### Document
· · ·
If any classic cars are destroyed on modern day UK series or films I would imagine that they are possibly old scrappers that cannot be restored because they're just too far gone, and so they are "painted up" for the part. A very good version of the same car is used in moving shots and the one being destroyed is the non running scrapper. I doubt if anything of any use or value is left on the car, and even the windows and windscreen are probably replaced with plastic.

People do hire their classic cars out for filming, and some run specialist companies who own a load of various period vehicles, some in mint restored condition others not even MoT'd if they're used on sets! One such company was featured in a classic car mag a few years ago and he had everything form an old Fordson flat bed truck in an unrestored state, a VW splitty camper van, and numerous common or garden 50s and 60s cars from A35's to Ford Zodiacs.
· · ·
### Challenges
(A) Print the entire text about classic cars used in filming, word for word.
(B) Output the rows beginning with the line that contains "Screen dimensions: 1773x844" and running through the line that contains "pos(277,638)", including both of those lines. Leave the pictures out of your answer.
The rows have no connection to the text about classic cars used in filming.

### Input material
· · ·
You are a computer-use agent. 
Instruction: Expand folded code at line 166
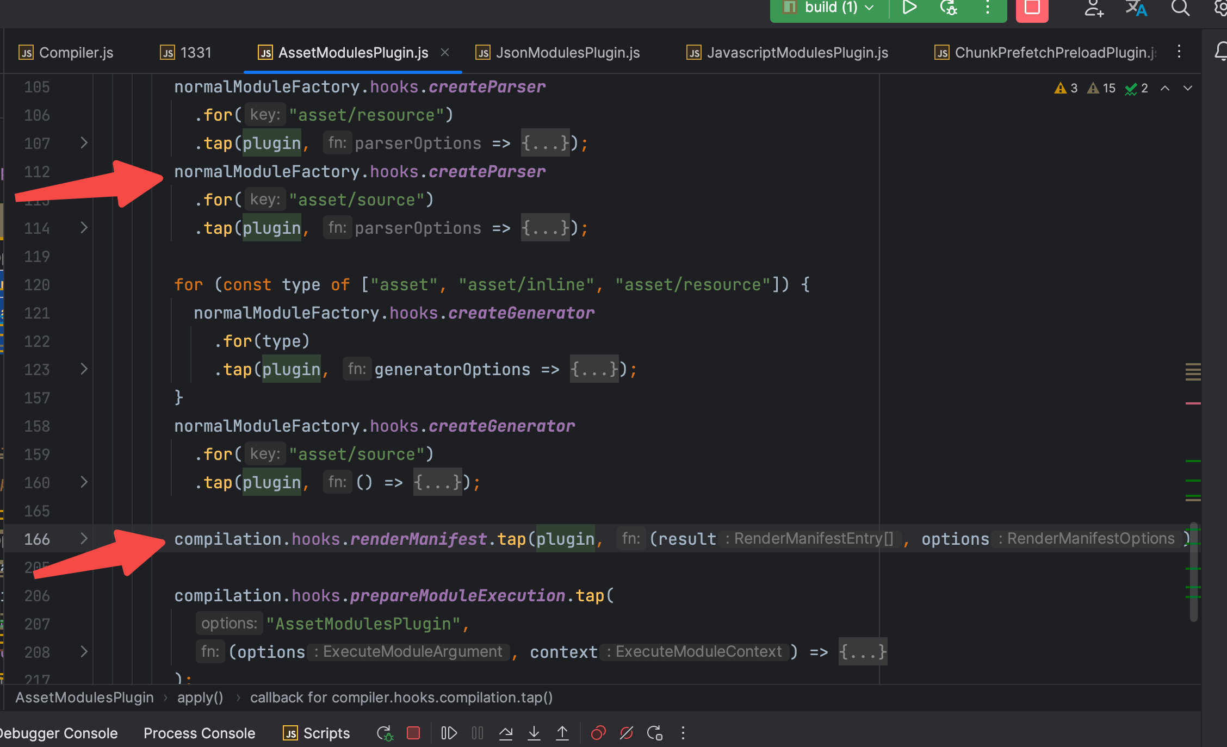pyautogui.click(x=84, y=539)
· · ·
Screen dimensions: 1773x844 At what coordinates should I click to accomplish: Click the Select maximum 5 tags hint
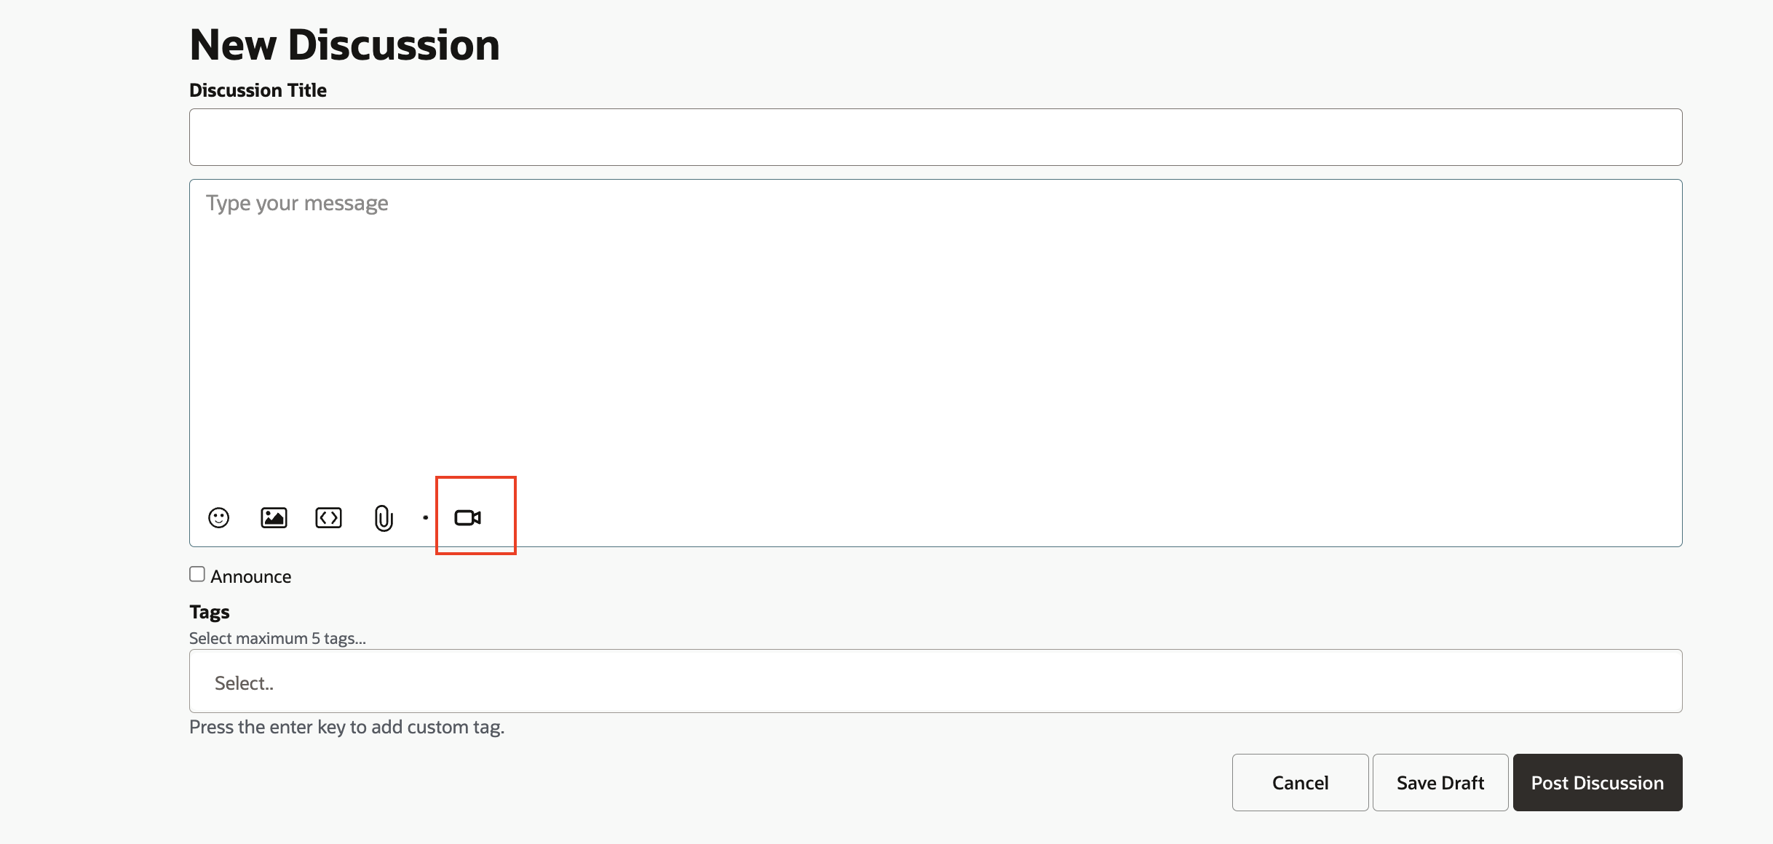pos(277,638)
· · ·
### Answers by task
(A)
If any classic cars are destroyed on modern day UK series or films I would imagine that they are possibly old scrappers that cannot be restored because they're just too far gone, and so they are "painted up" for the part. A very good version of the same car is used in moving shots and the one being destroyed is the non running scrapper. I doubt if anything of any use or value is left on the car, and even the windows and windscreen are probably replaced with plastic.

People do hire their classic cars out for filming, and some run specialist companies who own a load of various period vehicles, some in mint restored condition others not even MoT'd if they're used on sets! One such company was featured in a classic car mag a few years ago and he had everything form an old Fordson flat bed truck in an unrestored state, a VW splitty camper van, and numerous common or garden 50s and 60s cars from A35's to Ford Zodiacs.

(B)
Screen dimensions: 1773x844 At what coordinates should I click to accomplish: Click the Select maximum 5 tags hint
pos(277,638)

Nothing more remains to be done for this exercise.